Source extract:
Interpreting COVID-19 test accuracy

Sarah Bunn

DOI: https://doi.org/10.58248/RR45

High-quality diagnostic tests to detect a current infection, and antibody tests to detect a previous infection, are available.
No diagnostic or antibody test is 100% accurate. This results in both false positive and false negative results. The extent to which either false result is likely depends on several factors.
There is no gold standard reference against which to judge tests’ performance. Different tests may be evaluated against different reference standards. This make evaluating and comparing tests challenging.
The UK Government has set out detailed guidance for test manufacturers on the key features that tests should have, how they should be evaluated and the standards of accuracy that they should meet.
No one test is perfectly suited to all the purposes that they can be used for (such as diagnosing a patient, testing if someone is infectious, or as a screening tool for a large population).
The accuracy of tests quoted by manufacturers does not necessarily translate into their reliability when they are used outside the laboratory. This depends on several factors, including the purpose for which they are being used and how they are used.
The British Medical Journal has an interactive COVID-19 test calculator where you can explore how the features of a test influence the accuracy of results.
This is part of our rapid response content on COVID-19. You can view all our reporting on this topic under COVID-19.

Glossary of terms used in discussing SARS-CoV-2 tests

Antibody test: detects antibodies to SARS-CoV-2 produced during a current or previous infection.

Antigen test: detects viral material indicating a current infection.

Diagnostic test: a test that can confirm if someone is currently infected with SARS-CoV-2.

False negative: an incorrect result when someone with a SARS-CoV-2 infection tests negative.

False positive: an incorrect result when someone who does not have a SARS-CoV-2 infection tests positive.

Mass screening/testing: using tests in a large sample of healthy people to detect those who are currently infected.

Molecular test: a test that detects viral genetic material through PCR or newer laboratory techniques.

PCR test: Polymerase Chain Reaction, a type of molecular test.

Sensitivity: how well a test reports a positive result for people who have COVID-19 or SARS-CoV-2 antibodies.

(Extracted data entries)
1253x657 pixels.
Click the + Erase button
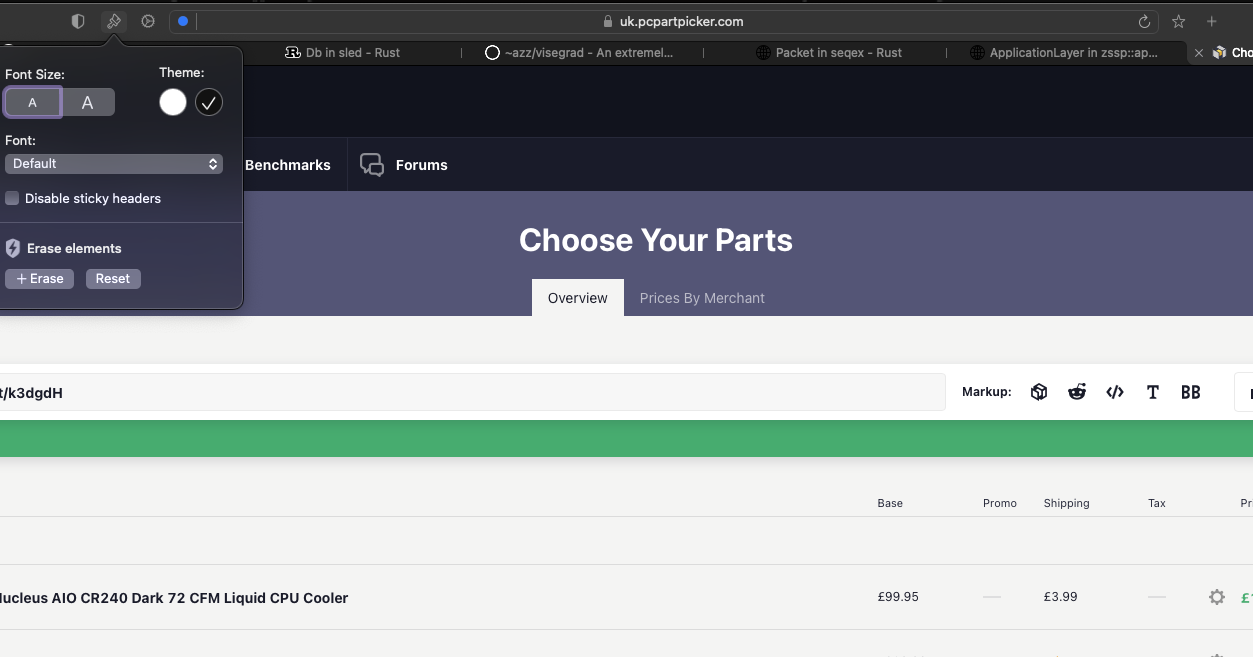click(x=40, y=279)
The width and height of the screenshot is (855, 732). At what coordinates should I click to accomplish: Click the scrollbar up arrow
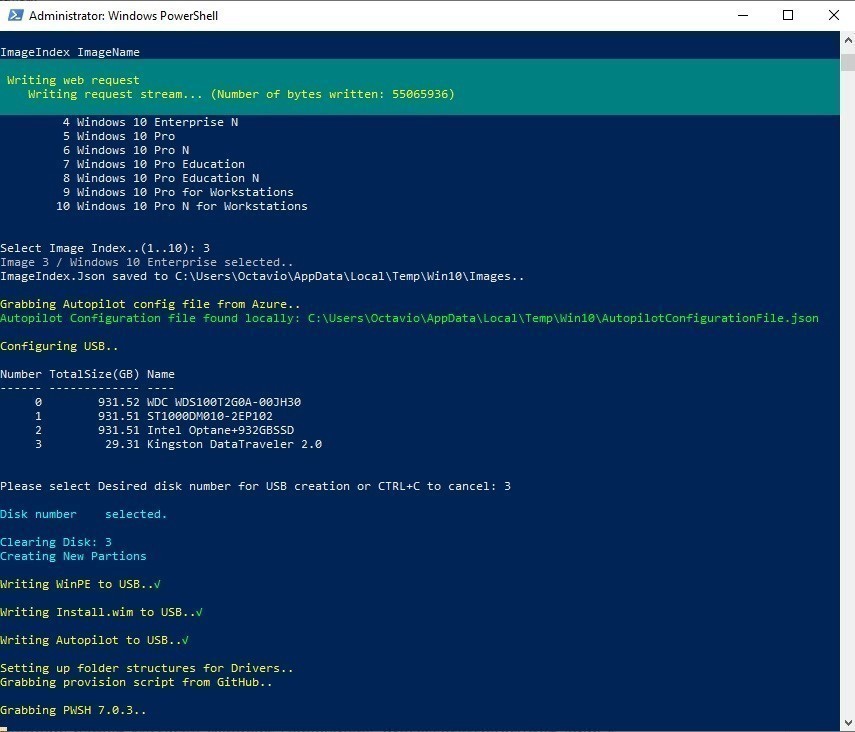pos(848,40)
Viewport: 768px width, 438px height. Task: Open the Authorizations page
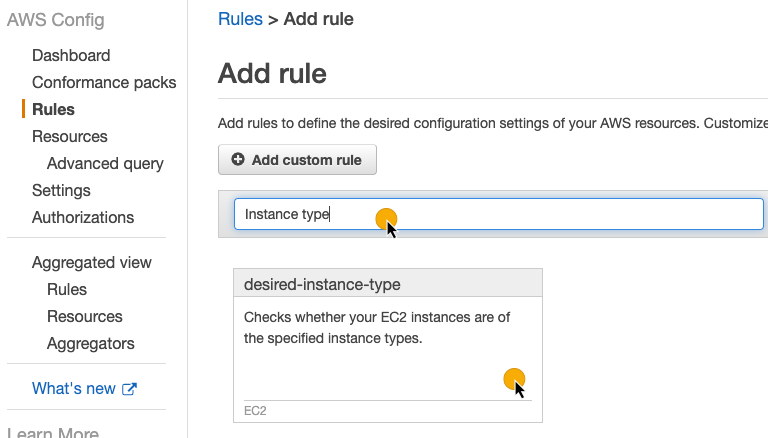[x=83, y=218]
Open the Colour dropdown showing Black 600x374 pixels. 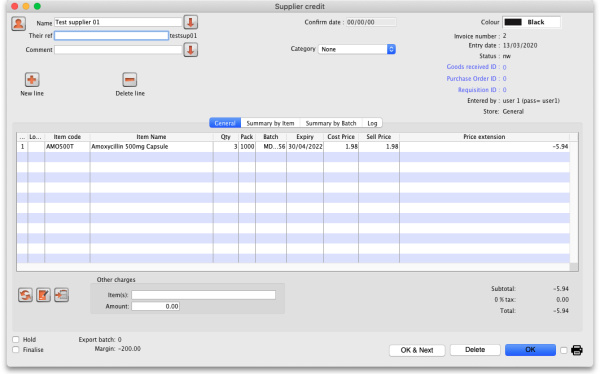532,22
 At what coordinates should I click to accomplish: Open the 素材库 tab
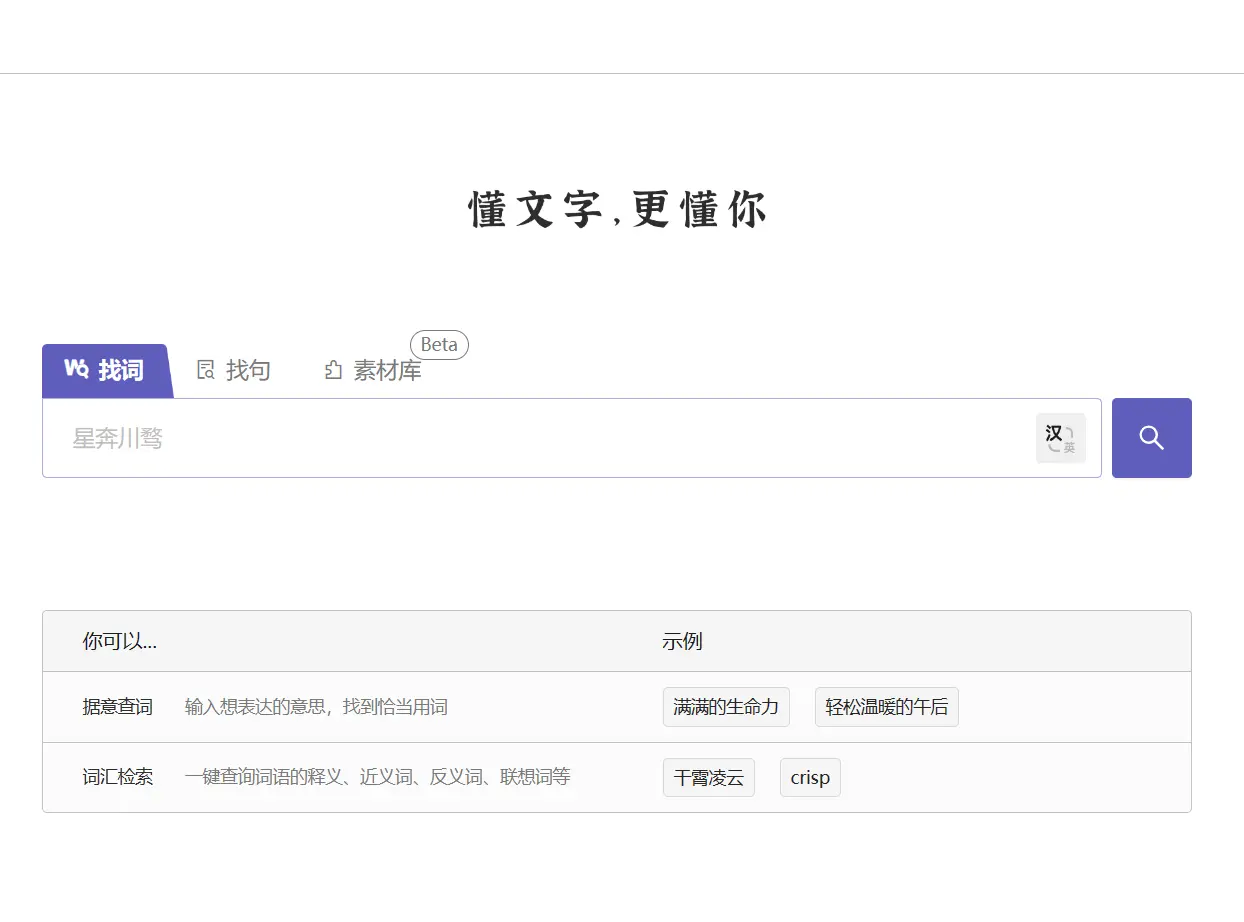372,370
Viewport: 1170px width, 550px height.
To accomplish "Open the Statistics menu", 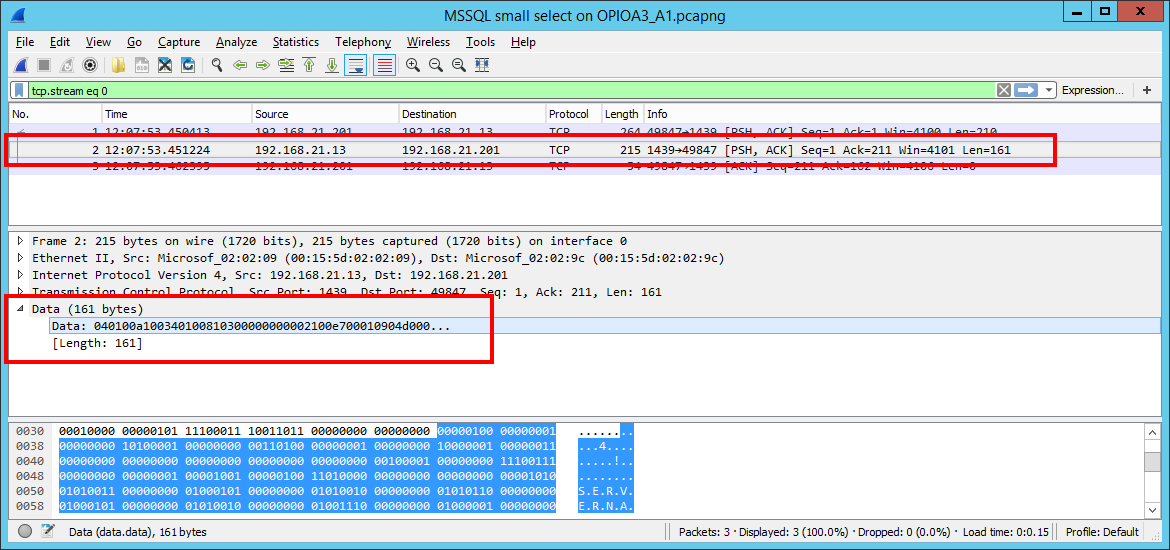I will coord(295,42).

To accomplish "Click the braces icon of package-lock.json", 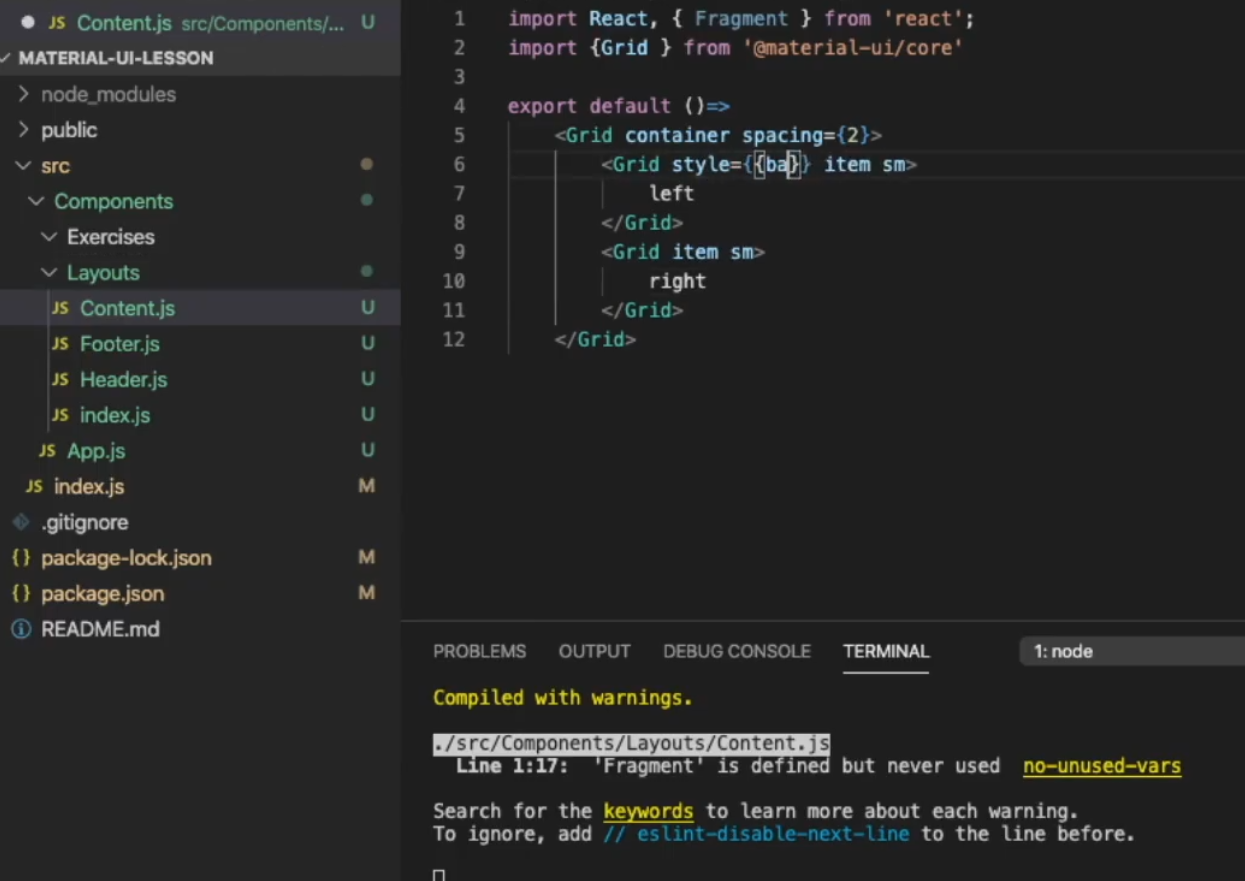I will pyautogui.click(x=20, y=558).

Task requirements:
**1)** Answer these questions from the text on COVID-19 test accuracy:
(a) Which organization has an interactive COVID-19 test calculator?
(b) According to the glossary, what does an antigen test detect?
(c) What does PCR stand for?
**2)** Duplicate the passage of the text on COVID-19 test accuracy starting with "Diagnostic test: a" and going on through "or SARS-CoV-2 antibodies.".
**3)** Pick up the text on COVID-19 test accuracy after its last line and continue writing it.

Outputs for the tasks:
**1)**
(a) The British Medical Journal
(b) Viral material indicating a current infection
(c) Polymerase Chain Reaction

**2)**
Diagnostic test: a test that can confirm if someone is currently infected with SARS-CoV-2.

False negative: an incorrect result when someone with a SARS-CoV-2 infection tests negative.

False positive: an incorrect result when someone who does not have a SARS-CoV-2 infection tests positive.

Mass screening/testing: using tests in a large sample of healthy people to detect those who are currently infected.

Molecular test: a test that detects viral genetic material through PCR or newer laboratory techniques.

PCR test: Polymerase Chain Reaction, a type of molecular test.

Sensitivity: how well a test reports a positive result for people who have COVID-19 or SARS-CoV-2 antibodies.

**3)**
Specificity: how well a test reports a negative result for people who do not have COVID-19 or SARS-CoV-2 antibodies.

Types of COVID-19 tests

There are two main types of test used to identify COVID-19 caused by infections with the SARS-CoV-2 virus. They either detect the presence of the virus or an immune response to it.

Detecting an active infection using a molecular or antigen test. This detects if someone has a current infection. There are several laboratory methods that can be used. These tests are used in the test, trace and isolate programmes in operation across the UK. They can diagnose or screen for infections so that decisions can be made about clinical treatment, and public health decisions, such as whether someone must self-isolate. They are also used as a research tool so that scientists and public health bodies can monitor the rate and spread of infections in the population, in defined regions, communities or specific groups.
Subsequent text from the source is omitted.